▸ Compito assegnato
Nell'intervista a Kate Crawford, sostituisci "professore" con "docente" nel passo che va da "Insieme a Vladan" fino a "sguardo al passato." compreso, e riscrivi il passo con la modifica.

##### Testo da leggere #####

Kate Crawford e il complesso reticolo di tecnologia e potere
Intervista Parla la studiosa di Intelligenza artificiale: dopo averlo esposto alla Fondazione Prada, il suo (e di Vladan Joler) dittico di mappe dal 17 febbraio sarà in mostra al Kunst-Werke di Berlino. «Per realizzare 'Calculating Empires' è stato necessario indagare secoli di colonialismo, capitalismo e sviluppo di dispositivi high tech»
Processi estrattivi, opacità dei sistemi, segreti aziendali e sfruttamento dei lavoratori sono solo alcuni dei «lati oscuri» dell’Intelligenza artificiale. Kate Crawford, ricercatrice presso l’Usc Annenberg di Los Angeles, Senior Principal Reasearcher presso l’Msr di New York, è una delle massime studiose a livello internazionale dell’impatto sociale dell’IA. Il suo Atlas of AI — pubblicato in Italia col titolo Né intelligente né artificiale. Il lato oscuro dell’IA per il Mulino — è stato nominato uno dei migliori libri dal «New Scientist» e dal «Financial Times» nel 2021.
Insieme a Vladan Joler, accademico, ricercatore, cofondatore della Fondazione Share e professore presso il dipartimento New Media dell’Università di Novi Sad, ha ideato Calculating Empires, dittico di mappe che raffigurano il nostro presente tecnologico con uno sguardo al passato.
Sui suoi atlanti sono raffigurate icone, disegni e brevi testi per visualizzare i dispositivi di comunicazione, classificazione, computazione e controllo e illustrare come il potere e la tecnologia siano intrecciati, già a partire dal 1500.
Abbiamo incontrato Kate Crawford in occasione della mostra Calculating Empires: A Genealogy of Technology and Power, 1500-2025, che ha co-curato con Vladan Joler per l’Osservatorio della Fondazione Prada di Milano.

##### Dati registrati #####

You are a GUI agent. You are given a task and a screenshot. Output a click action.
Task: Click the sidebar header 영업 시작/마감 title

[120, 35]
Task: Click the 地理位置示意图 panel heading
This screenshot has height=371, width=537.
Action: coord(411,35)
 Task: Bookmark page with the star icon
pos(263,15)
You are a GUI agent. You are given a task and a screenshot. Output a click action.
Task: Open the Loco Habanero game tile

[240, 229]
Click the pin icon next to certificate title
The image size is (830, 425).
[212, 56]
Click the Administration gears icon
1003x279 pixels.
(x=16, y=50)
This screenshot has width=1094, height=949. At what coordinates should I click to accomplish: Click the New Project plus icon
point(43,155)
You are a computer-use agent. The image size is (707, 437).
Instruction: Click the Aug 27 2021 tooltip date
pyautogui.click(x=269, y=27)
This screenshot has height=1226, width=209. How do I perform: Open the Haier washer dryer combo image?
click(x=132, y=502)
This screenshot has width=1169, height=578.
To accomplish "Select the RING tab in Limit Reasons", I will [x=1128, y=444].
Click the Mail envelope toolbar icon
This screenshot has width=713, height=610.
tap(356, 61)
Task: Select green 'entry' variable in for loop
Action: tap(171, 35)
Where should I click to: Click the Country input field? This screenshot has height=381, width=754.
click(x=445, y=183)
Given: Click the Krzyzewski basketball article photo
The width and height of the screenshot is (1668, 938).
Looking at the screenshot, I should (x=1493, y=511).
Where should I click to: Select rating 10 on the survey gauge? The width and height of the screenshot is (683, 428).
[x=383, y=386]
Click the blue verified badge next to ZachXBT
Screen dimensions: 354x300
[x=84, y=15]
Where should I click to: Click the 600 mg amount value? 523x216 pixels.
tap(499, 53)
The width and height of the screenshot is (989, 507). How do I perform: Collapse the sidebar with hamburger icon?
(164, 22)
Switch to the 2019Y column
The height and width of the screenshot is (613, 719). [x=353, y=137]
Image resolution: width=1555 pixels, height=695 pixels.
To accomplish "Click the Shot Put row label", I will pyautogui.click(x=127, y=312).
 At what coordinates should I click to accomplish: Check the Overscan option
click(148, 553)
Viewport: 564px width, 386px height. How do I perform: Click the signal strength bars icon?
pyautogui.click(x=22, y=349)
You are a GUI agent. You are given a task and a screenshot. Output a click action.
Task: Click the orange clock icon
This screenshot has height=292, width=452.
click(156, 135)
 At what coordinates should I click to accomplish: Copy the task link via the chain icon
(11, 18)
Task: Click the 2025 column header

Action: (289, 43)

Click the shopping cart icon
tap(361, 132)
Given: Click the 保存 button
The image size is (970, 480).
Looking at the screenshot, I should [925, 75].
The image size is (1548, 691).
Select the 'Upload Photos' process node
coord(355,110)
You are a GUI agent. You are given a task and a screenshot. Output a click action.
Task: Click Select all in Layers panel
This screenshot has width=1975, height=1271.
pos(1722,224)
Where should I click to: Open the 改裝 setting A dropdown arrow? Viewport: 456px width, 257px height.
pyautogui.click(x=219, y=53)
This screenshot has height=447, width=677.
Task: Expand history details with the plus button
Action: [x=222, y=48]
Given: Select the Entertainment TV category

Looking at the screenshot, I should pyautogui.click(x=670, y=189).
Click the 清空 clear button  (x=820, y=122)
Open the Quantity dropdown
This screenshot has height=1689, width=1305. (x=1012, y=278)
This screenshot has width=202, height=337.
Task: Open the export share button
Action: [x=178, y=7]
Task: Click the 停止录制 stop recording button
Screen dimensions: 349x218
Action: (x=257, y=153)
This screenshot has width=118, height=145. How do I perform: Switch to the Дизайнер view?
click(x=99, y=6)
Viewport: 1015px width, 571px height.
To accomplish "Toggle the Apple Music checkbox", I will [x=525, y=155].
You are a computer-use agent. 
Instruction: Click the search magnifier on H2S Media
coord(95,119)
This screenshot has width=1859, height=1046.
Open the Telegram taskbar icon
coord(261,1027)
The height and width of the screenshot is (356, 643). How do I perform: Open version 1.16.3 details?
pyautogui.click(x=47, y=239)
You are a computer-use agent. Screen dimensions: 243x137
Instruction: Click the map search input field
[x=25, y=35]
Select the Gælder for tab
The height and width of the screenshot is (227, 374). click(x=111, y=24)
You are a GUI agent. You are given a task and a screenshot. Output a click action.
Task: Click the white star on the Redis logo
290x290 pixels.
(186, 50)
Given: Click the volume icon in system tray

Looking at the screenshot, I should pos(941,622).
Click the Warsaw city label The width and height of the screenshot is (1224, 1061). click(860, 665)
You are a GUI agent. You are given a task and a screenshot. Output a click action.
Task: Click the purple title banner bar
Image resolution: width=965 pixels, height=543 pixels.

#####

▸ Risultato finale
Insieme a Vladan Joler, accademico, ricercatore, cofondatore della Fondazione Share e docente presso il dipartimento New Media dell’Università di Novi Sad, ha ideato Calculating Empires, dittico di mappe che raffigurano il nostro presente tecnologico con uno sguardo al passato.